Das Kreisgericht hat es auch versäumt, bei der Auslegung die Entstehungsgeschichte des Vertrages einschließlich seines Regelungshintergrundes zu berücksichtigen. Den Vertragsparteien war bekannt, daß das in der DDR befindliche Vermögen des "republikflüchtigen" Kl. und damit auch sein Erbanteil auf Grund der Anordnung Nr. 2 vom 20. August 1958 (GBl. DDR I S. 664) über die Behandlung des Vermögens von Personen, die die Deutsche Demokratische Republik nach dem 10. Juni 1953 verlassen, unter staatlicher Treuhandverwaltung stand. Dies hatte nach § 1 Abs. 1 Satz 2 der Anordnung zur Folge, daß dem Eigentümer Erträge für die Zeit der Treuhandverwaltung nicht zustanden. Das schloß auch eine Verzinsung von Kontoguthaben oder anderen Geldforderungen aus, ganz abgesehen davon, daß Bank- und Sparkonten aufzulösen und die Guthabenbeträge durch die Kreditinstitute an den Rat des Kreises - Abteilung Finanzen - abzuführen waren (vgl. Abschnitt A Teil I Nr. 9 der - unveröffentlichten - Anweisung Nr. 30/58 zur Anordnung Nr. 2). Es gibt keine Anhaltspunkte dafür, daß die Vertragsparteien in bewußtem Gegensatz zu dieser Regelung eine eigenständige vertragliche Pflicht zur Verzinsung der unter staatlicher Treuhandverwaltung stehenden Forderung des Kl. aus dem Kaufvertrag oder dem Kontoguthaben hätten begründen wollen. Dies gilt um so mehr, als einer der Vertragspartner, nämlich der Rat der Gemeinde, als staatliches Organ in besonderer Weise auf die Einhaltung der seinerzeit bestehenden Anordnungen bedacht sein mußte. Ob der Kl. seinerzeit von der Vorstellung einer Verzinsung des Kaufpreises bis zur tatsächlichen Auszahlung an ihn ausgegangen ist, wie er unter Hinweis auf sein Schreiben vom 5. Februar 1968 vorbringt, kann dahinstehen. Dem Vertrag lassen sich jedenfalls keine Anhaltspunkte dafür entnehmen, daß der für den Kl. auftretende Treuhänder etwas derartiges hätte vereinbaren wollen.

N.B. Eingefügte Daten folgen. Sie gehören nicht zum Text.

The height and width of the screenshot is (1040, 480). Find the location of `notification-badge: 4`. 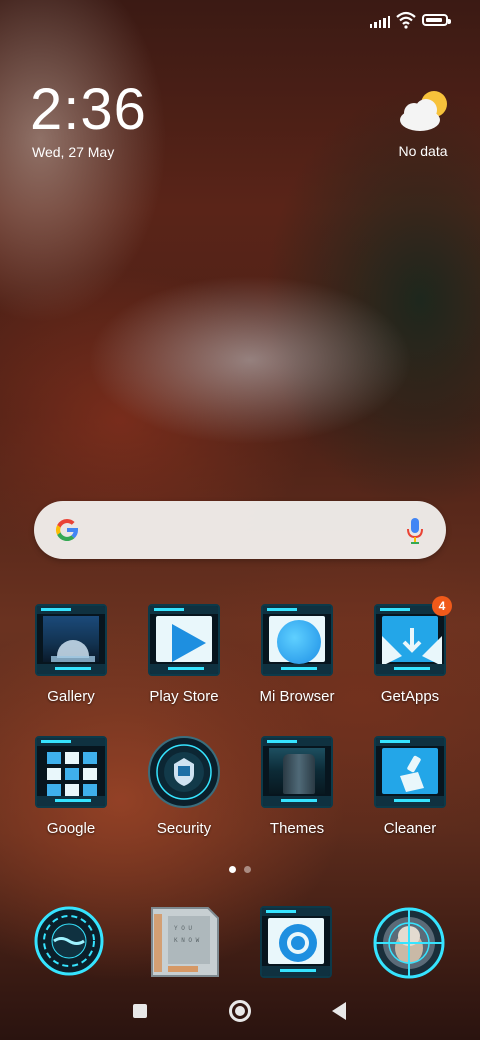

notification-badge: 4 is located at coordinates (442, 606).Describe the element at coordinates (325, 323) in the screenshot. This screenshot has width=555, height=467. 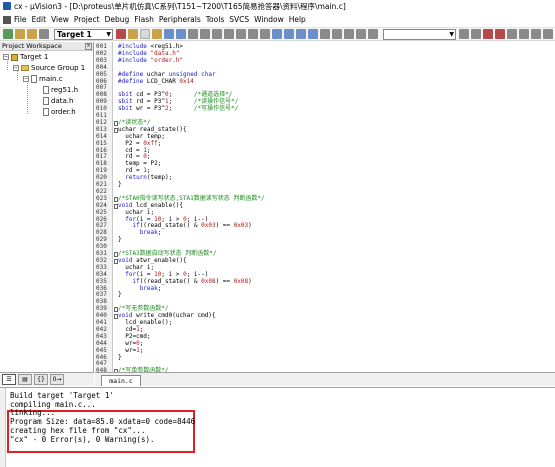
I see `code-line: 041 lcd_enable();` at that location.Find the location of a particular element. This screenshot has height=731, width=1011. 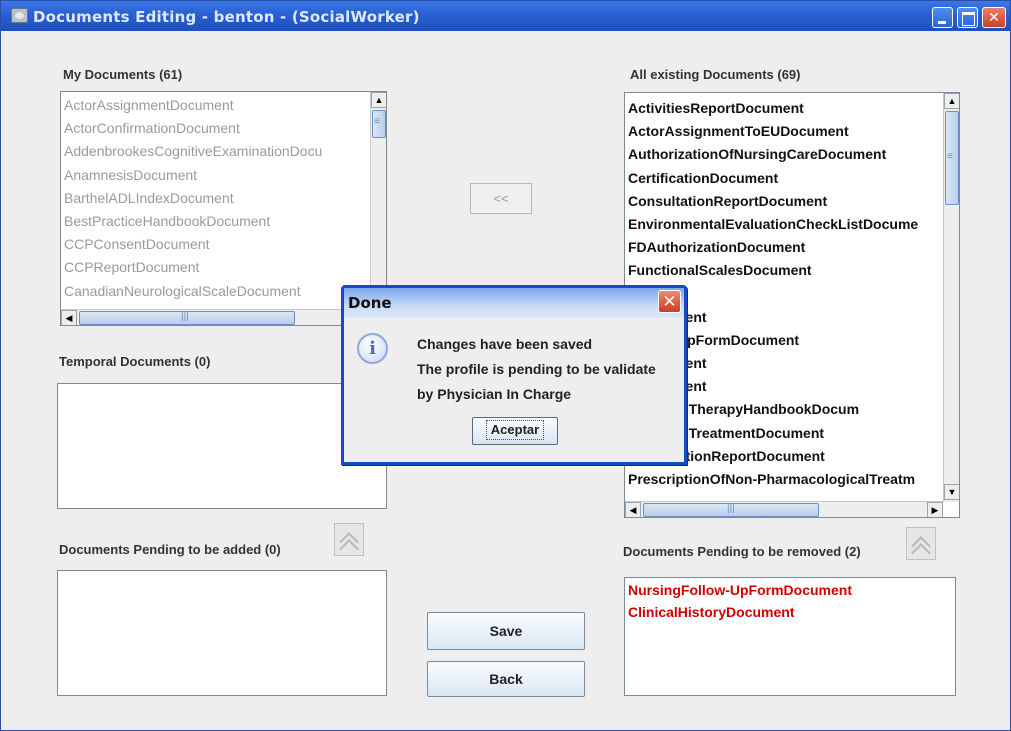

my-documents-label: My Documents (61) is located at coordinates (123, 74).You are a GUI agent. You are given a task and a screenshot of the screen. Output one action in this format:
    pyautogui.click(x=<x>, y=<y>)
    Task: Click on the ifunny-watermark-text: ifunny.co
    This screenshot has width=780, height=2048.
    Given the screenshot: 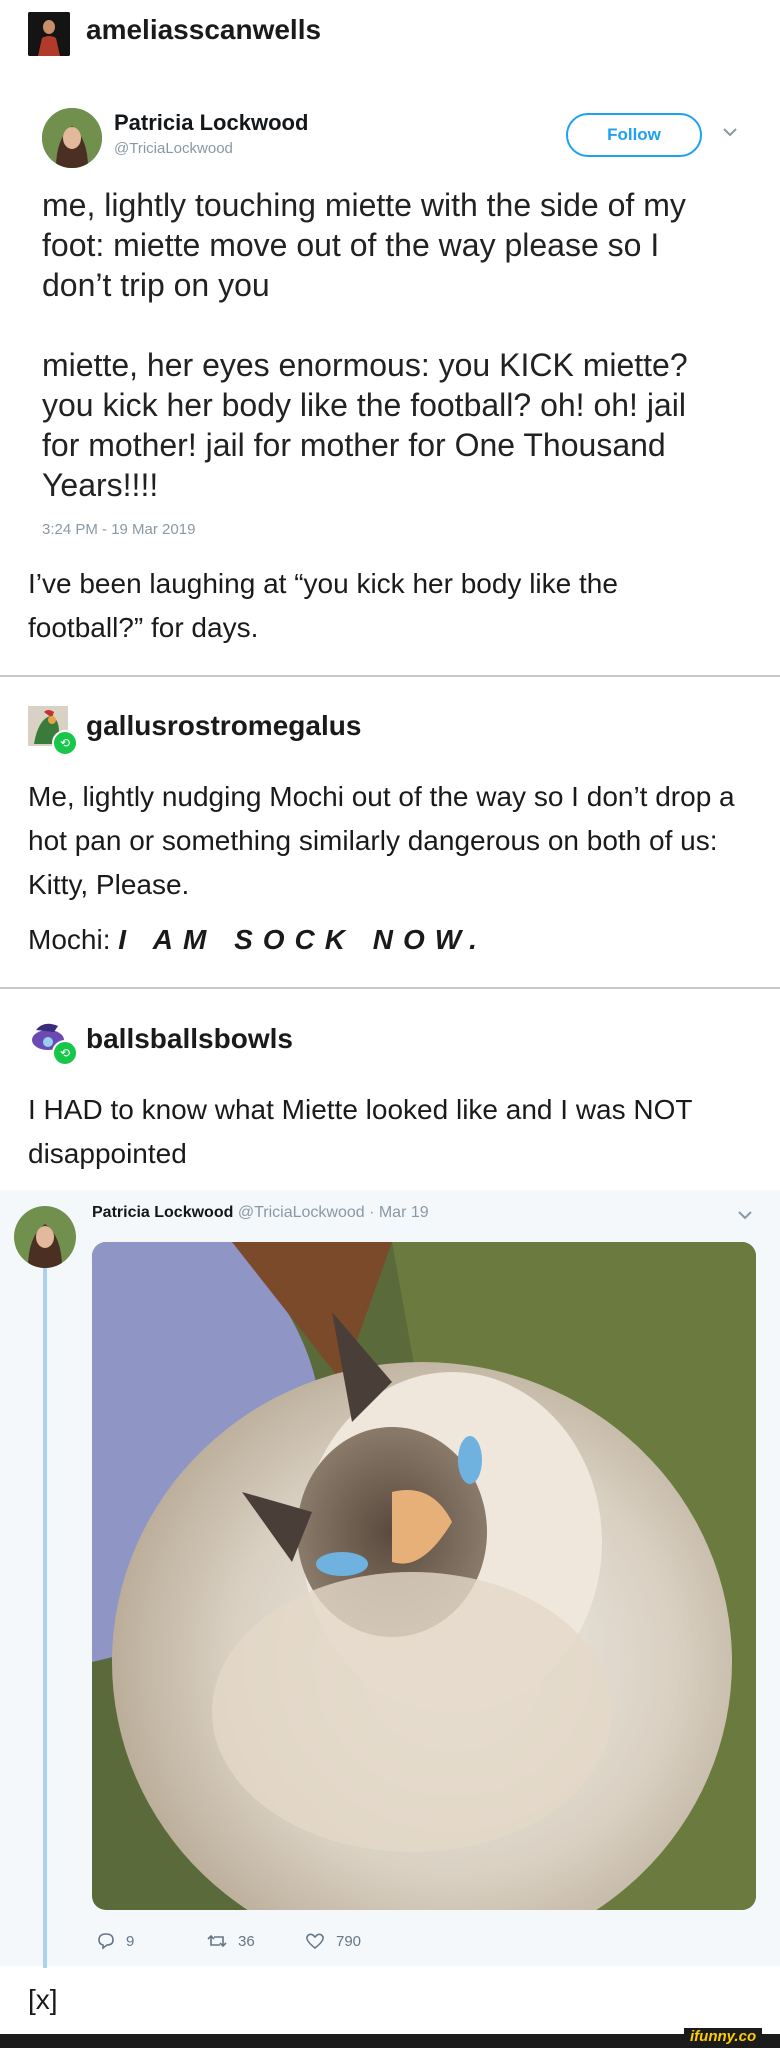 What is the action you would take?
    pyautogui.click(x=724, y=2036)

Eine andere Rechtsgrundlage, etwa im Vermögensgesetz, für den mit der Klage verfolgten Anspruch auf Verzinsung besteht nicht. Das in § 9 Abs. 3 VermG angesprochene Entschädigungsgesetz ist noch nicht erlassen. Allenfalls kann der Kl. nach dem Ende der staatlichen Verwaltung über Vermögenswerte zum 31. Dezember 1992 (vgl. § 11 a VermG) etwa noch nicht erfüllte Forderungen gegen den Käufer aus dem Kaufvertrag geltend machen, sofern sie nicht verjährt sind. Solche Forderungen könnten dann bestehen, wenn der Rat der Gemeinde seinerzeit die bis zur Einzahlung auf das Treuhandkonto angefallenen Zinsen nicht auf dieses Konto eingezahlt haben sollte. Dem braucht hier nicht weiter nachgegangen zu werden, weil dieser Anspruch auf dem Zivilrechtsweg gegen die Gemeinde H. verfolgt werden müßte. Das gleiche gälte übrigens, wenn man entgegen dem oben Ausgeführten annehmen wollte, daß der Vertrag eine Verzinsung des Kaufpreises bis zur tatsächlichen Auszahlung des vereinbarten Betrages vorsieht.